BOZEMAN — Catharine Hudgens is finally seeing justice after her Big Sky honeymoon turned deadly back in 2021. Her trial has been occurring over the last two weeks and a decision was finally reached on Wednesday.

“She hung in there for another 24 hours, maybe even longer after he had died,” Justin Stalpes told me. He is one of the lawyers representing Hudgens, along with Cunningham Bounds from Alabama.

“She was in the room with him while he was deceased and she didn't know who she was, where she was, or who he was,” says Stalpes.

It's been three years since Catharine and her husband Lew Hudgens traveled from their home in Mobile, Alabama to honeymoon at the Rainbow Ranch Lodge in Big Sky. According to court documents, family members called the lodge after not hearing from Catharine and Lew and asked staff to check on the newlyweds.

Two days after the family called, the Rainbow Ranch Lodge general manager finally knocked on the Hudgens' door. When no one answered, he reportedly entered the room and found Lew dead on the bed and Catharine disoriented.

Catharine sued and recently testified in a Gallatin County courtroom during the trial.

“Quite an emotional thing, I think, to come back to Montana from Mobile, having not been here since she had been poisoned by the carbon monoxide,” Stalpes told me.

He also says Catharine still suffers from carbon monoxide poisoning and likely will for the rest of her life. She has two holes in her brain as a result of the incident.

“Talking to Catharine, her biggest complaint, she just wishes she was the same. And she's not. She lost her husband, she went through one of the most horrific situations you could imagine, and she’s not the same anymore. They took that away from her,” says Stalpes.

And after a nearly two-week trial, a verdict was reached.

“The jury awarded damages to Catharine and Lew’s heirs in the amount of $15 million,” Stalpes says.

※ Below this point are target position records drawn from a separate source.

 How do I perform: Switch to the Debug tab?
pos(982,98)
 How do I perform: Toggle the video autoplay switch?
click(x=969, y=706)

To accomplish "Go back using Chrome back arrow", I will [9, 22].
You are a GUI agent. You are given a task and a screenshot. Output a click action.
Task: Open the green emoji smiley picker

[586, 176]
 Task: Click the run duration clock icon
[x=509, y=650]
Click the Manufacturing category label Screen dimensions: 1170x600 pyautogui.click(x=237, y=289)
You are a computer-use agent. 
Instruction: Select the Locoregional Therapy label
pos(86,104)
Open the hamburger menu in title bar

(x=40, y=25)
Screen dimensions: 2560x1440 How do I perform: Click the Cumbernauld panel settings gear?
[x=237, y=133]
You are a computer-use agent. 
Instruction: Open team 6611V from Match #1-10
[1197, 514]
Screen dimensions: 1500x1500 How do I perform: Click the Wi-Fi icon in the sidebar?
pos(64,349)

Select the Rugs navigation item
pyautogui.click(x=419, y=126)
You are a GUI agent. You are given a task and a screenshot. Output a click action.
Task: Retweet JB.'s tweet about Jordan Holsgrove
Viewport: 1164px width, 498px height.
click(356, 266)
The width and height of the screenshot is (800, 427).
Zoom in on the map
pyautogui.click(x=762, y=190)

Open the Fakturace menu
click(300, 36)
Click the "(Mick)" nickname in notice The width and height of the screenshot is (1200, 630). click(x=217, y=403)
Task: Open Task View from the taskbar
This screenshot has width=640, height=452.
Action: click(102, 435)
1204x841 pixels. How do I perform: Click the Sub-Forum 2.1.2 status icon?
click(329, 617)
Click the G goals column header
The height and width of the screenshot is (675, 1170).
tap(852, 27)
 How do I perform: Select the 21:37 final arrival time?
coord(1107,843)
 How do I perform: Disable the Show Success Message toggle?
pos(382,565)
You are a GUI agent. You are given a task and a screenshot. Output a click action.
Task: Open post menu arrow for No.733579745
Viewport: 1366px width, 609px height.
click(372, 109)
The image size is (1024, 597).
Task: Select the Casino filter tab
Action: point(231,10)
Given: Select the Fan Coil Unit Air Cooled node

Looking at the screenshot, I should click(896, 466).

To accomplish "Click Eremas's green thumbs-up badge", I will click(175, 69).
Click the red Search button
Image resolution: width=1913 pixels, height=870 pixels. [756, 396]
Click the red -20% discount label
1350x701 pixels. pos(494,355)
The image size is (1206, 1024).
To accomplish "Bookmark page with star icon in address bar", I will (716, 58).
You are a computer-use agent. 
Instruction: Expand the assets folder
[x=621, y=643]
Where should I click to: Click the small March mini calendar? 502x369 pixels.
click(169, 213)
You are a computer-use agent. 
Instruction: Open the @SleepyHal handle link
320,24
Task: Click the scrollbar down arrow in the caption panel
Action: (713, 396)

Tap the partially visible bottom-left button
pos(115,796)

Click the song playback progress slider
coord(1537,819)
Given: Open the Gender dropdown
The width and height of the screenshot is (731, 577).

According to Stalpes, 65% of damages are to be paid by Rainbow Ranch. The other 35%, through confidential settlements by companies who took responsibility earlier on.

“She's a remarkable woman who—she couldn't go back to her job, but she went back to a different job working part-time at a boutique. She’s had to raise her daughters. She's a pretty admirable woman, to be honest,” says Staples.